→ Document:
The United States is reducing some of its strategic long-range nuclear warheads on its nuclear Triad of submarines, bombers, and land-based missiles to comply with the 2010 New START treaty agreement with the Russians, allowing each side only 700 missiles and bombers and a total of 1550 warheads.
As part of this process, the U.S. Air Force is completing the removal of some warheads from its 400 Minuteman missiles reducing them all to one warhead. This process of what is known as downloading started years earlier as part of a warhead reduction process required by the previous START II and Moscow arms control agreements with Russia. This “downloading” is now new and is perfectly consistent with our building a more capable force.
As we reduce, our nuclear force will become more capable through modernization. Without modernization, the ICBM force will “rust to obsolescence” as stated by Clark Murdock, the founder of the Program on Nuclear Initiatives at the Center for Strategic and International Studies. Additionally, in testimony before the HASC March 14, every senior U.S. military nuclear commander echoed this view, noting that absent modernization the U.S. nuclear capability is in danger of slipping backward.

→ Goal:
According to the text on U.S. nuclear warhead reductions, what total number of warheads does the 2010 New START treaty permit each side?

[Data items]
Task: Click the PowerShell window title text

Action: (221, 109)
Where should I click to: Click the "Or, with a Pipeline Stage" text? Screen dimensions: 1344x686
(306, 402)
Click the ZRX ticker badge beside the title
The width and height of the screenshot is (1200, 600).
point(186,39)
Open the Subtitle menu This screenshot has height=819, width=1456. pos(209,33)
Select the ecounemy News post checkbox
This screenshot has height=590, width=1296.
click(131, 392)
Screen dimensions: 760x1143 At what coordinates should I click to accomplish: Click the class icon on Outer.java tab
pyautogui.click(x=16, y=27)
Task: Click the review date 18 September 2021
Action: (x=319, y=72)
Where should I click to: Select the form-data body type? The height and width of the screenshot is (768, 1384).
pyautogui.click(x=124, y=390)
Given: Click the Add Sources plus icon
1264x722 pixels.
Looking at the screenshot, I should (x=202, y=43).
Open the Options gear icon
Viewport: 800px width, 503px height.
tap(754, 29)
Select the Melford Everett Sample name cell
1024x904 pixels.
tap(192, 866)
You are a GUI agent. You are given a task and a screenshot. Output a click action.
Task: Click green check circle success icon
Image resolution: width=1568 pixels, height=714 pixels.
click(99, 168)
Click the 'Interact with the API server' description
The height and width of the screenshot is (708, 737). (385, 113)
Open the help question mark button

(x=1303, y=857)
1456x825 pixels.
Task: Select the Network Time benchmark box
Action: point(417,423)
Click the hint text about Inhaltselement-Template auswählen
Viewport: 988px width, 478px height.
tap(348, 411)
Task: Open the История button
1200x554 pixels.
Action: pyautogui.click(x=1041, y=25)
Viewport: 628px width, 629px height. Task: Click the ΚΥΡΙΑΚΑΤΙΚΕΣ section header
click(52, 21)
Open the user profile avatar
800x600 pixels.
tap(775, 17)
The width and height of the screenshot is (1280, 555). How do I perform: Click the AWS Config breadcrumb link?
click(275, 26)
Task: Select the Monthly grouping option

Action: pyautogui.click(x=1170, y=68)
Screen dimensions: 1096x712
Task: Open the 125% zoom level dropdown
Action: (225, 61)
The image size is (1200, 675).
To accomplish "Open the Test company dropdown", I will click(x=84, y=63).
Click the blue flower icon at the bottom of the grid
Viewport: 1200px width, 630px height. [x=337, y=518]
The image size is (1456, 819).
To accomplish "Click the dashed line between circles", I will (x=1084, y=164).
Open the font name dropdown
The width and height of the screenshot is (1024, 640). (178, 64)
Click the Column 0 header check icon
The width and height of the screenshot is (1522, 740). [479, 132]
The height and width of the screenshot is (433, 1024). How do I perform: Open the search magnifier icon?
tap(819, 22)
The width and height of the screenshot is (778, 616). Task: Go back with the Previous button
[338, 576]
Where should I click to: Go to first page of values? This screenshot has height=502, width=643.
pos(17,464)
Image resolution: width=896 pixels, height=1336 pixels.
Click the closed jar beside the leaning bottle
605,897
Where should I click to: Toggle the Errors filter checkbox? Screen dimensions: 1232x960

→ Solution for this problem:
A total of 1550 warheads.